Ziopharm Oncology Inc. (NASDAQ:ZIOP) took the opportunity at the 2016 European Society for Medical Oncology Congress in Copenhagen, Denmark, to present preliminary data on Phase 1b/2 clinical study of its breast cancer drug candidate Ad-RTS-hIL-12.
The study of Ad-RTS-hIL-12 as a potential treatment for breast cancer is being carried out at the Memorial Sloan Kettering Cancer Center in New York. Ziopharm said the ongoing study aims to evaluate the efficacy, safety and tolerability of Ad-RTS-hIL-12. The study seeks to test the drug in some 40 women battling locally advanced or metastatic breast cancer.

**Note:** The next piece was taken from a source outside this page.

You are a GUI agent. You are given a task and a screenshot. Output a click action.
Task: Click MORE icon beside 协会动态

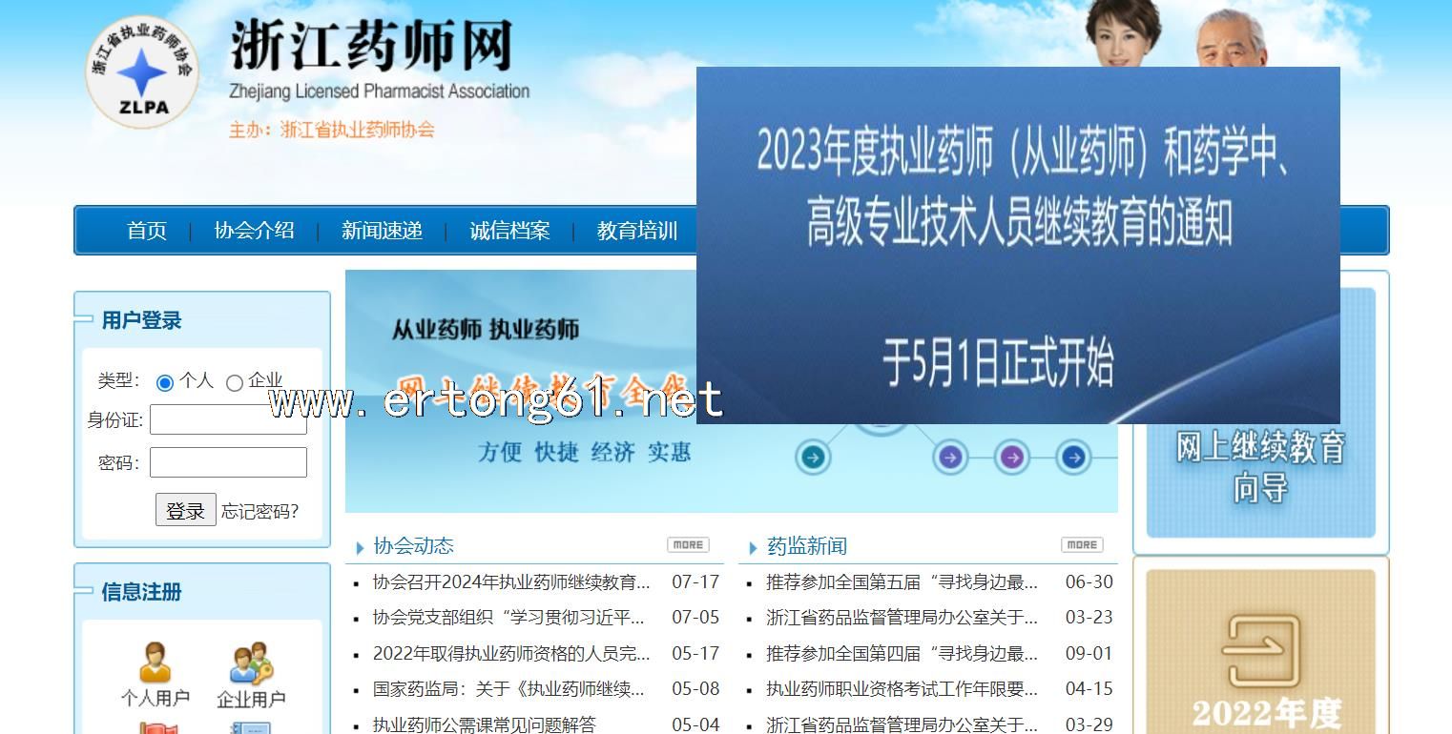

The data that Ziopharm presented was for study outcome of Ad-RTS-hIL-12 + veledimex. ZIOP explained that Ad-RTS-hIL-12 + veledimex is a gene therapy capable of regulating local expression of IL-12. The company further said that the ability to control production of IL-12 is achieved through adjusting veledimex dosing. Modulating veledimex dosing is important in improving therapeutic outcome of the candidate compared with the standard care.

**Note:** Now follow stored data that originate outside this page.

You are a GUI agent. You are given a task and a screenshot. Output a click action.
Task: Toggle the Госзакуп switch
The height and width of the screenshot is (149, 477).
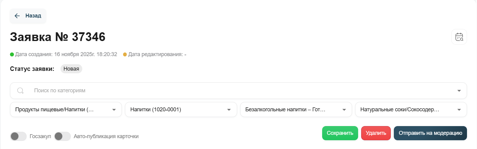coord(18,136)
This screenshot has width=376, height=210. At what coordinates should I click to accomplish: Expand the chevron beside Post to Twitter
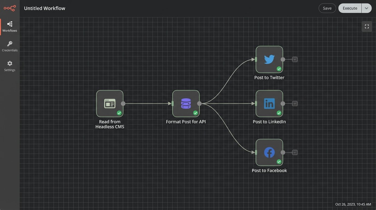(295, 59)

Keep in mind that Ziopharm is testing Ad-RTS-hIL-12 in patients with all subtypes of breast cancer. Once patients start receiving Ad-RTS-hIL-12, they stop chemotherapy.
During the study, patients received a single cycle of Ad-RTS-hIL-12 + veledimex, with the being able to improve or at least maintain pre-study response.
The study outcome
Ziopharm reported that Ad-RTS-hIL-12 + veledimex triggered the production of IL-12 after 7 days of study. The expression of IL-12 in turn triggered production of IFNγ.
CD8+ T cells and IFNγ were noted to be present after 6 weeks of completing the administration of veledimex. That indicated the ability of Ad-RTS-hIL-12 to produce favorable impact in tumor environment in the long-run. ZIOP said that two patients who received Ad-RTS-hIL-12 + veledimex exhibited durable response lasting 18 to 35 weeks.
The disease control rate (DCR) in all the patients was 44% after 6 weeks of treatment and came to 22% after 12 weeks. On the other hand, overall response rate (ORR) was 11% after 12 weeks of treatment.
Though toxicities were observed in relation to the study, ZIOP said that they reversed after veledimex dosing was discontinued.
“These data provide additional evidence that IL-12 expression and corresponding downstream signaling is activated using Ad-RTS-hIL-12 + veledimex [..],” said Francois Lebel, Chief Medical Officer at ZIOP.
Ziopharm stock eased 5.57% to $5.42 in the last session.